Depuis hier soir, les journalistes d’Akhbar Al Yaoum occupent leurs lieux de travail, réclamant salaires et droits. Et pour cause, depuis plusieurs mois, le titre est confronté à une crise qui affecte les divers segments qui la composent. Le journal, dont la santé financière, le tirage et la diffusion n’ont cessé de décroître, paye les frais d’un chaos managérial sans précédént. Cet état de crise est donc chronique, sans solution à l’horizon.
15 octobre, dans la soirée. La cessation de paiements de salaires depuis trois mois pousse les journalistes à protester. Colère, revendications ; appropriation collective et symbolique des locaux du titre en crise. Une forme d’action qui a permis de montrer efficacement ce qui est en jeu et en conflit. Ils ont dressé une liste non exhaustive des multiples interrogations qui les assaillent, notamment celles concernant la trésorerie du journal et son avenir à court-terme.
Au moment de son lancement avant dix ans, Akhbar Al Yaoum s’est positionné comme un journal d’opinion. Dans un contexte de crise économique consécutif à l’emprisonnement de l’ancien directeur du quotidien, accusé de «traite d’êtres humains», «abus de pouvoir à des fins sexuelles», «viol et tentative de viol» et à cause d’un premier conflit interne lié aux tensions entre un personnel soucieux de conserver ses droits et une direction souhaitant s’engager à défendre Toufik Bouachrine, la parution de Akhbar Al Yaoum se trouve en danger.
Début avril 2018, le journal augmente son prix de vente de 1 dirham. Mais l’échec commercial et financier continue. Contraint de renouveler son écriture et son habillage, le changement de la formule du journal n’est pas suivi par le lectorat ; des lecteurs disparaissent et les pertes augmentent. Rien ne suffit pour redresser le bilan comptable. Depuis 2012, l’identité médiatique du quotidien se construit à partir de deux racines : la subjectivité se dégageant de ses titres et l’engagement de ses rédacteurs en faveur des islamistes se reflétant dans les contenus des articles.
Quelques mois après l’incarcération de Toufik Bouachrine et la nomination d’un nouveau directeur général, les journalistes de Akhbar Al Yaoum s’engagent contre la suppression d’une partie des effectifs et la réduction des salaires. Le renforcement d’une version en ligne du journal n’arrange rien à la situation. Au lieu de participer à une logique de rationalisation des coûts de production, la direction s’embourbe dans les péripéties de l’affaire de Bouachrine et les honoraires exorbitants de son avocat britannique Rodney Dixon. Mise à part la masse salariale, l’investissement consacré à l’impression et à la diffusion du titre n’est plus pris en charge, et un ralentissement, voire une chute, de la croissance des recettes publicitaires a dégradé la rentabilité du titre.

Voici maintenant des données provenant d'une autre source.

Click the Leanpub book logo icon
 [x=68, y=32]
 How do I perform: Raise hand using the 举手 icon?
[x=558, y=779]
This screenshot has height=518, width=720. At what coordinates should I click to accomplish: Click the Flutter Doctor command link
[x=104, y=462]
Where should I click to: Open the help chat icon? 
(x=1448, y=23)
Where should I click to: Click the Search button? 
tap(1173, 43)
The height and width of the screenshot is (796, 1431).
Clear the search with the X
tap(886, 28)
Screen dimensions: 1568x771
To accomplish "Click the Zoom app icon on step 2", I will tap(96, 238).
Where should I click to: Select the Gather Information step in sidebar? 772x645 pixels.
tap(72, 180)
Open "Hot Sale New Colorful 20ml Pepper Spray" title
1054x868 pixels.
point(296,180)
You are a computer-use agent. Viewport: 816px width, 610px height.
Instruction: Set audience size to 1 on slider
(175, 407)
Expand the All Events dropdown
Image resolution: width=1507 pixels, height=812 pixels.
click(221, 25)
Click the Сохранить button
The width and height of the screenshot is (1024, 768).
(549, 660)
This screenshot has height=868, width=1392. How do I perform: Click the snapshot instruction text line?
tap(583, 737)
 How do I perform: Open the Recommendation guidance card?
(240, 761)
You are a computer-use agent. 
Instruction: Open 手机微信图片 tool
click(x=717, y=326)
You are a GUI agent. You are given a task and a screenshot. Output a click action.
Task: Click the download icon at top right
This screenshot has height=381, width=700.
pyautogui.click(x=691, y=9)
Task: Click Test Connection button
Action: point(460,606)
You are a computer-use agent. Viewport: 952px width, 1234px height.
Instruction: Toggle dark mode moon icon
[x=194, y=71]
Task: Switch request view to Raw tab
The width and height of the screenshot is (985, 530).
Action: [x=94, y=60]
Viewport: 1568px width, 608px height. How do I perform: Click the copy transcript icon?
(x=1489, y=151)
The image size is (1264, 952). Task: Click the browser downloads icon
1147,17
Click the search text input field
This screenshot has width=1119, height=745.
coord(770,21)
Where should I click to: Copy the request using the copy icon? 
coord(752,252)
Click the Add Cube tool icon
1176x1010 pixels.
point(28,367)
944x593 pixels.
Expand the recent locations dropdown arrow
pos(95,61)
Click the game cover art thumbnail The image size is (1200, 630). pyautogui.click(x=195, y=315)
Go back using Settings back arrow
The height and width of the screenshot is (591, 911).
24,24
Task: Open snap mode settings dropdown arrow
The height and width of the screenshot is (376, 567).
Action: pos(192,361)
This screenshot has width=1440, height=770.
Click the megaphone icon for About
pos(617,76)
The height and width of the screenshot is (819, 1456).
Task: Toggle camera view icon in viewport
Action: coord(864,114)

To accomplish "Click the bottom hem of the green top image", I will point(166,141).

En septembre 2018, Toufik Bouachrine ne trouve comme proposition pour garantir la mensualisation des salaires et de leurs versements que de pousser les journalistes à accepter une rémunération réduite de 20 %. En février 2019, Akhbar Al Yaoum vit au rythme d’une crise retentissante. Les salariés sont tiraillés entre les intérêts propres du titre en tant qu’entreprise de presse et entre la réalité économique qui leur est opposée. La ligne éditoriale fixée par la nouvelle direction a été tout autant critiquée que ses choix gestionnaires. Deux faits d’actualité plongent Akhbar Al Yaoum dans la tourmente de la surenchère informationnelle. Le premier l’éloigne de la vérification des faits. En effet l’affaire de son ex-directeur le conduit à suivre l’insincérité et à déroger aux principes fondamentaux de la déontologie. D’autre part, le glissement progressif notamment en faveur d’un traitement des dysfonctionnements sociaux qui ressemble en soi à une position politique, comme la campagne de boycott qui a touché, en avril 2018, trois marques nationales.
Il y a bien une crise au sein d’Akhbar Al Yaoum. Celle-ci, est d’ordre structurel, moral, éthique, avant qu’elle soit d’ordre financier.